LINEAR.CO.ID | ACEH BARAT – Dewan Energi Mahasiswa Aceh (DEM Aceh) mendukung penuh kebijakan Gubernur Aceh yang memerintahkan penutupan seluruh aktivitas Pertambangan Tanpa Izin (PETI) di wilayah Aceh. Kebijakan ini dinilai sebagai langkah hukum darurat yang wajib ditempuh untuk melindungi masyarakat Aceh dari bahaya bencana ekologis, sekaligus memastikan keberlanjutan pembangunan daerah.
Koordinator Wilayah Barat-Selatan DEM Aceh, Jasmi, menegaskan bahwa Aceh tidak boleh menjadi ruang kompromi bagi praktik tambang ilegal. “PETI bukan hanya pelanggaran etika, melainkan tindak pidana serius. Ia mengancam keselamatan publik, merusak lingkungan, dan melemahkan keadilan hukum. Langkah tegas Gubernur harus menjadi tonggak perubahan menuju tata kelola sumber daya alam yang bersih dan berkeadilan,” ujarnya.
Aktivitas PETI selama ini telah meninggalkan jejak kerusakan yang serius, mulai dari pencemaran air dan tanah akibat penggunaan merkuri serta sianida, hingga kerusakan hutan yang memicu banjir bandang dan tanah longsor.
“Bukan hanya merusak lingkungan, PETI juga merusak tatanan ekonomi lokal dengan membangun jaringan ekonomi ilegal yang merugikan rakyat kecil,” tegas Jasmi.
*Penegakan Hukum Zero-Defect Rakyat Menang*
DEM Aceh menekankan pentingnya penegakan hukum tanpa kompromi (zero-defect enforcement). Aparat penegak hukum tidak boleh berhenti pada pekerja lapangan, tetapi harus menindak pemodal besar dan oknum aparat atau elit politik yang menjadi pelindung PETI.
“Masalah utama PETI adalah dugaan keterlibatan aktor besar di balik layar. Jika mereka tidak disentuh, maka penertiban hanya akan menjadi terapi sesaat,” tambah Jasmi.
DEM Aceh menegaskan bahwa penutupan PETI harus dibarengi dengan solusi ekonomi yang riil dan berkelanjutan bagi masyarakat terdampak. Salah satu skema yang ditawarkan adalah transformasi aktivitas ilegal menjadi sumber pendapatan sah masyarakat melalui koperasi dan UMKM lokal.

DATA TINJAUAN:
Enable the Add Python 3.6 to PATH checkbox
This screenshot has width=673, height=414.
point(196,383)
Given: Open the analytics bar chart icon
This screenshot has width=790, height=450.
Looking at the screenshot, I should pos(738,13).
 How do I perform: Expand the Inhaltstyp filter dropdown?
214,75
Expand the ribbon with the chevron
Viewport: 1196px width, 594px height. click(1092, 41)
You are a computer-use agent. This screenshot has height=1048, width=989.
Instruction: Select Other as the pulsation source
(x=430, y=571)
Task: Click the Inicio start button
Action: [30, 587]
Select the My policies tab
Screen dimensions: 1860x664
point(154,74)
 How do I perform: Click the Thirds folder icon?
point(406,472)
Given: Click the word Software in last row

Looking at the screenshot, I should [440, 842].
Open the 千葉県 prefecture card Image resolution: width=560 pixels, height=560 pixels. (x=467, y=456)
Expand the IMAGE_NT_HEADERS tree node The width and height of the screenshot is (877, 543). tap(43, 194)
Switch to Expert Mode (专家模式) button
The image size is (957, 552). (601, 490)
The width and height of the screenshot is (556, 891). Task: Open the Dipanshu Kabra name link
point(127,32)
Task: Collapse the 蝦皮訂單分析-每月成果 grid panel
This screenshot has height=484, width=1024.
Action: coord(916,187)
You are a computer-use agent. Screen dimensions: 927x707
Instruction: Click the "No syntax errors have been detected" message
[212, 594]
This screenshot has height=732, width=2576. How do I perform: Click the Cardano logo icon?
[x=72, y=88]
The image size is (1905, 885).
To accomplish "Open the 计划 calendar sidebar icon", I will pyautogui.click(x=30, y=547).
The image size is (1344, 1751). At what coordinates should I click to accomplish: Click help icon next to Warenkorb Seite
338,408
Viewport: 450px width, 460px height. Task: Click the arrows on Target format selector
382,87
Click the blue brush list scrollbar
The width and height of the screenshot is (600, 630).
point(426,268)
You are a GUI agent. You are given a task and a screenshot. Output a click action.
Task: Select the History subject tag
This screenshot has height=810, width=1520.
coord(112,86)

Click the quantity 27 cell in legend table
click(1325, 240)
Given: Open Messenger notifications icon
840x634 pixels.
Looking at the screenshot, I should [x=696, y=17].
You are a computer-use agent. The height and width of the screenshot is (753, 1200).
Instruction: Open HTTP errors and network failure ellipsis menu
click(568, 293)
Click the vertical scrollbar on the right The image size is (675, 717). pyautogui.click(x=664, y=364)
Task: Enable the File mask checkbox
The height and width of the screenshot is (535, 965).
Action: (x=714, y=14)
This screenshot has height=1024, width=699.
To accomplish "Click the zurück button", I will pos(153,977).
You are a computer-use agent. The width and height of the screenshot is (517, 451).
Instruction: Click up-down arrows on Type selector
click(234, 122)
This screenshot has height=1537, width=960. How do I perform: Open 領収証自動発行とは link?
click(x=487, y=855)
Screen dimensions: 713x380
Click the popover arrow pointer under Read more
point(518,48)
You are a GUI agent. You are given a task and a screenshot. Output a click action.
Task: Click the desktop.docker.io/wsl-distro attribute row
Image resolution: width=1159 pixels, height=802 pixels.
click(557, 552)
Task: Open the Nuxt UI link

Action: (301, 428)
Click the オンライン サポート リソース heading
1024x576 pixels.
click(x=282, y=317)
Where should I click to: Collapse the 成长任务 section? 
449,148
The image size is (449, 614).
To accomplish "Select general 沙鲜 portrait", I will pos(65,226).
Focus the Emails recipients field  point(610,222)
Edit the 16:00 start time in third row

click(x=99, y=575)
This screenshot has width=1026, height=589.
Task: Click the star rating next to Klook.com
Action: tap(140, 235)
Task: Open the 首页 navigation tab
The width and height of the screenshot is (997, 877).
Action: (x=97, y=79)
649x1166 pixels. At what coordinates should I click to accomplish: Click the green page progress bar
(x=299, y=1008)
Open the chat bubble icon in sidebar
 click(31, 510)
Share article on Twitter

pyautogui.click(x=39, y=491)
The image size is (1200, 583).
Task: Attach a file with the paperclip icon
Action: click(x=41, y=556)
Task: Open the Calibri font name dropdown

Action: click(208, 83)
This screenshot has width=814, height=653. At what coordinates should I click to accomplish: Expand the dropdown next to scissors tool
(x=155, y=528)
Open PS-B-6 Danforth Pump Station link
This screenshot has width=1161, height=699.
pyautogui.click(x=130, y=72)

TUGAS KERJA 1:
Dalam teks tentang penutupan PETI di Aceh, siapa yang menjabat Koordinator Wilayah Barat-Selatan DEM Aceh?
TUGAS KERJA 2:
Berdasarkan teks tentang penutupan PETI di Aceh, sebutkan semua pihak yang menurut DEM Aceh harus ditindak aparat penegak hukum selain pekerja lapangan.
TUGAS KERJA 3:
Lanjutkan teks berita tentang penutupan PETI di Aceh mulai dari akhir kalimat terakhirnya.

HASIL LATIHAN 1:
Jasmi.

HASIL LATIHAN 2:
Pemodal besar, oknum aparat, dan elit politik yang menjadi pelindung PETI.

HASIL LATIHAN 3:
Transformasi dari tambang ilegal menuju tambang rakyat yang sah hanya mungkin terjadi bila masyarakat diberi ruang melalui koperasi atau UMKM lokal. Lembaga inilah yang akan menjadi wadah resmi eks-PETI untuk melakukan penambangan secara legal, transparan, dan berizin, dengan tata kelola yang melibatkan pemerintah daerah serta pengawasan publik.
Melalui model ini, hasil tambang tidak lagi dikuasai pihak tertentu, melainkan dikelola bersama untuk kesejahteraan anggota dan masyarakat sekitar. Pendapatan yang diperoleh dapat dialokasikan bagi diversifikasi usaha produktif, mulai dari pertanian, agroforestry, perikanan, hingga ekowisata sehingga masyarakat tidak hanya bergantung pada tambang.
Untuk memperkuatnya, koperasi/UMKM diberikan akses pendanaan dari dana desa, APBA, KUR perbankan, maupun CSR perusahaan sekitar, serta mendapat pelatihan dan pendampingan dari akademisi dan dinas terkait. Tambang legal milik koperasi atau UMKM ini juga wajib menyisihkan hasil usaha untuk rehabilitasi lingkungan, menjadikannya sumber pendapatan tambahan sekaligus bentuk tanggung jawab ekologis.
Dengan dukungan akses pasar dan branding, koperasi tambang rakyat bukan hanya menghapus stigma ilegal, tetapi juga menjadi motor penggerak ekonomi daerah yang berkelanjutan dan inklusif.
“Transformasi ini akan membuat masyarakat tidak hanya keluar dari jerat PETI, tetapi juga memperoleh pendapatan legal yang berkelanjutan. UMKM dan koperasi akan menjadi tulang punggung ekonomi rakyat Aceh,” ujar Jasmi.
DEM Aceh mendorong Pemerintah Aceh menyusun Roadmap Aceh Bebas PETI, yang mencakup target jelas, indikator pencapaian, serta mekanisme pengawasan publik. Roadmap ini harus menyatukan penegakan hukum tegas dengan strategi pemberdayaan ekonomi, sehingga tidak ada celah bagi munculnya kembali PETI.
Menurut DEM Aceh, keberhasilan langkah ini tidak hanya diukur dari jumlah tambang ilegal yang ditutup, tetapi dari keberanian menindak para aktor besar serta keberhasilan menciptakan alternatif ekonomi rakyat.
“Penutupan tambang ilegal adalah awal. Ujian sesungguhnya adalah keberanian menindak oknum pelindung dan memastikan rakyat memiliki jalan ekonomi baru melalui UMKM dan koperasi. Ini bukan sekadar prestasi, melainkan kewajiban demi Aceh yang berdaulat, bersih, dan berkelanjutan,” tutup Jasmi.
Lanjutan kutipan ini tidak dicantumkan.